Data centres have become a lightning rod in Scotland’s climate debate, with critics warning that they are energy-hungry, water-intensive and being approved too quickly. But the argument is more complicated than the slogans suggest. As the Edinburgh Inquirer argues, the facilities are likely to be built anyway as AI and cloud computing expand, which raises the question of where they should go and under what rules.
The case for Scotland rests on two practical advantages: its cooler climate and a power system that is already unusually low-carbon by UK standards. The Edinburgh Inquirer says Scotland’s grid was 91.5% low-carbon in 2024, helped by renewables, nuclear and pumped storage, while CBRE has said the country has more than doubled renewable generation over the past decade and produced more renewable electricity than it consumed in 2022. That combination makes Scotland attractive to operators looking for cleaner power and lower cooling costs.
Supporters also point to a structural problem that data centres could help address: wasted wind energy. The Edinburgh Inquirer says Scotland generates about 40% more electricity than it uses, yet congestion on the network means wind farms are often paid to curtail output when power cannot be moved south or absorbed locally. In the first half of 2025, more than 4TWh of wind power in northern Scotland was switched off at a cost of over £116m, according to the article, while more than 10TWh of clean electricity was curtailed across the UK in 2025, almost all of it in Scotland.
Campaigners, however, remain deeply sceptical. Action to Protect Rural Scotland warned in late 2025 that projects already in the planning system could require between 4,450MW and 4,950MW of electricity, potentially matching or exceeding Scotland’s winter peak demand. The group has pressed for a moratorium on new applications, compulsory environmental impact assessments and tighter rules on energy efficiency and water use. In January 2026, it said the Scottish Government had rejected its call for a pause and mandatory EIAs, offering instead tailored guidance for planning authorities.

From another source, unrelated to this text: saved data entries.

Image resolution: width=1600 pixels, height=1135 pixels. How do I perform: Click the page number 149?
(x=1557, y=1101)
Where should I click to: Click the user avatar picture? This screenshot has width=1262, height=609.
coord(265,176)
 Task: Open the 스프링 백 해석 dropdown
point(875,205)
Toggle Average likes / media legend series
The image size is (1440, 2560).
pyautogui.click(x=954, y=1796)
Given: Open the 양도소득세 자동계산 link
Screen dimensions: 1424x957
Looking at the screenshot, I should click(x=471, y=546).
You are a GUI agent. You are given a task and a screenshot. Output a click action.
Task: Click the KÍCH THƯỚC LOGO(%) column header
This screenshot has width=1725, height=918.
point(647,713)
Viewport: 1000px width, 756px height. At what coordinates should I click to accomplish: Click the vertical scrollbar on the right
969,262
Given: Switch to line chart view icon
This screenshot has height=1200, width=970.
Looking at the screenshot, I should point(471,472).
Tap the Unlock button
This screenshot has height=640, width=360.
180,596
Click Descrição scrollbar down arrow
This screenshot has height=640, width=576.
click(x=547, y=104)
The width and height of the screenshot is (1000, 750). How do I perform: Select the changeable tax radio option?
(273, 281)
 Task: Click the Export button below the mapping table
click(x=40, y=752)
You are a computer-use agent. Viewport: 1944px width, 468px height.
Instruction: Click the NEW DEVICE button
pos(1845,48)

That dispute has sharpened as concern has grown over the environmental footprint of AI infrastructure. Campaigners have argued that rapid expansion could undermine net-zero targets, while reporting in October 2025 cited water-use figures showing Scottish data centres had sharply increased consumption as AI demand rose. The wider policy challenge for ministers is whether to let the sector expand under existing rules or impose stricter standards before more large sites are approved.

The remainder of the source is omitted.